Le méger s’éloigna d’un pas traînard. Il lui fallait descendre et aller chercher sa barque au pied de la falaise, juste sous l’olivier où il avait surpris sa fille. Quand il eut disparu, Frédéric, en tournant les yeux, fut étonné de voir Toine déjà au travail; le bossu se trouvait près de l’olivier, une pioche à la main, réparant l’étroit canal que les pluies avaient crevé. L’air était frais, il faisait bon à la fenêtre. Le jeune homme rentra dans sa chambre pour rouler une cigarette. Mais, comme il revenait lentement s’accouder, un bruit épouvantable, un grondement de tonnerre, se fit entendre; et il se précipita.

C’était un éboulement. Il distingua seulement Toine qui se sauvait en agitant sa bêche, dans un nuage de terre rouge. Au bord du gouffre, le vieil olivier aux branches tordues s’enfonçait, tombait tragiquement à la mer. Un rejaillissement d’écume montait. Cependant, un cri terrible avait traversé l’espace. Et Frédéric aperçut alors Naïs, qui, sur ses bras raidis, emportée parun élan detout son corps, se penchait au-dessus du parapet de la terrasse, pour voir ce qui se passait au bas de la falaise. Elle restait là, immobile, allongée, les poignets comme scellés dans la pierre. Mais elle eut sans doute la sensation que quelqu’un la regardait, car elle se tourna, elle cria en voyant Frédéric:

— Mon père! mon père!

Une heure après, on trouva, sous les pierres, le corps de Micoulin mutilé horriblement. Toine, fiévreux, racontait qu’il avait failli être entraîné; et tout le pays déclarait qu’on n’aurait pas dû faire passer un ruisseau là-haut, à cause des infiltrations. La mère Micoulin pleura beaucoup. Naïs accompagna son père au cimetière, les yeux secs et enflammés, sans trouver une larme.

Le lendemain de la catastrophe, madame Rostand avait absolument voulu rentrer à Aix. Frédéric fut très satisfait de ce départ, en voyant ses amours dérangées par ce drame horrible; d’ailleurs, décidément, les paysannes ne valaient pas les filles. Il reprit son existence. Sa mère, touchée de son assiduité près d’elle à la Blancarde, lui accorda une liberté plus grande. Aussi passa-t-il un hiver charmant: il faisait venir des dames de Marseille, qu’il hébergeait dans une chambre louée par lui, au faubourg; il découchait, rentrait seulement aux heures où sa présence était indispensable, dans le grand hôtel froid de la rue du Collège; et il espérait bien que son existence coulerait toujours ainsi.

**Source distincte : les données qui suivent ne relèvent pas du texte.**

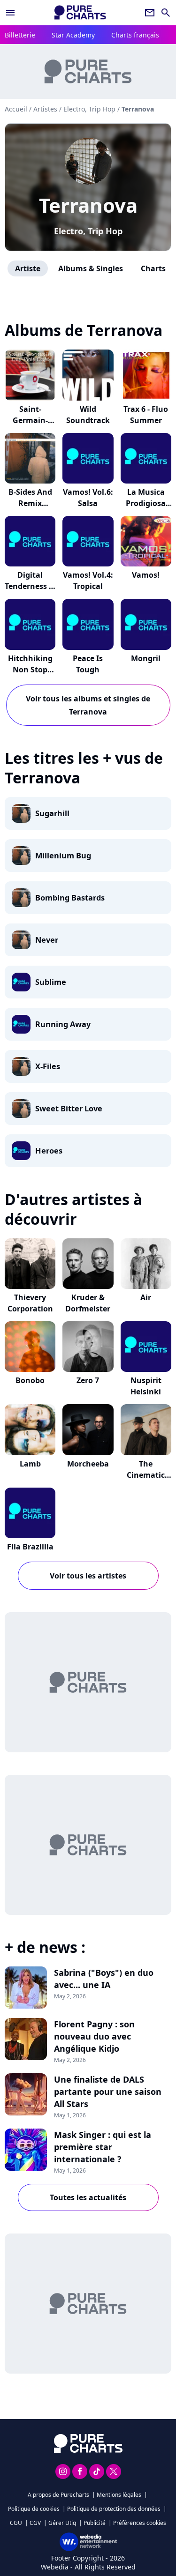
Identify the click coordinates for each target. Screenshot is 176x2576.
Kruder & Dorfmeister (87, 1303)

A Pâques, M. Rostand dut aller à la Blancarde. Frédéric inventa un prétexte pour ne pas l’accompagner. Quand l’avoué revint, il dit, au déjeuner:

— Naïs se marie.

— Bah! s’écria Frédéric stupéfait.

— Et vous ne devineriez jamais avec qui, continua M. Rostand. Elle m’a donné de si bonnes raisons.

Naïs épousait Toine, le bossu. Comme cela, rien ne serait changé à la Blancarde. On garderait pour méger Toine, qui prenait soin de la propriété depuis la mort du père Micoulin.

Le jeune homme écoutait avec un sourire gêné. Puis, il trouva lui-même l’arrangement commode pour tout le monde.

— Naïs est bien vieillie, bien enlaidie, reprit M. Rostand. Je ne la reconnaissais pas. C’est étonnant comme ces filles, au bord de la mer, passent vite. Elle était très belle, cette Naïs.

— Oh! un déjeuner de soleil, dit Frédéric, qui achevait tranquillement sa côtelette.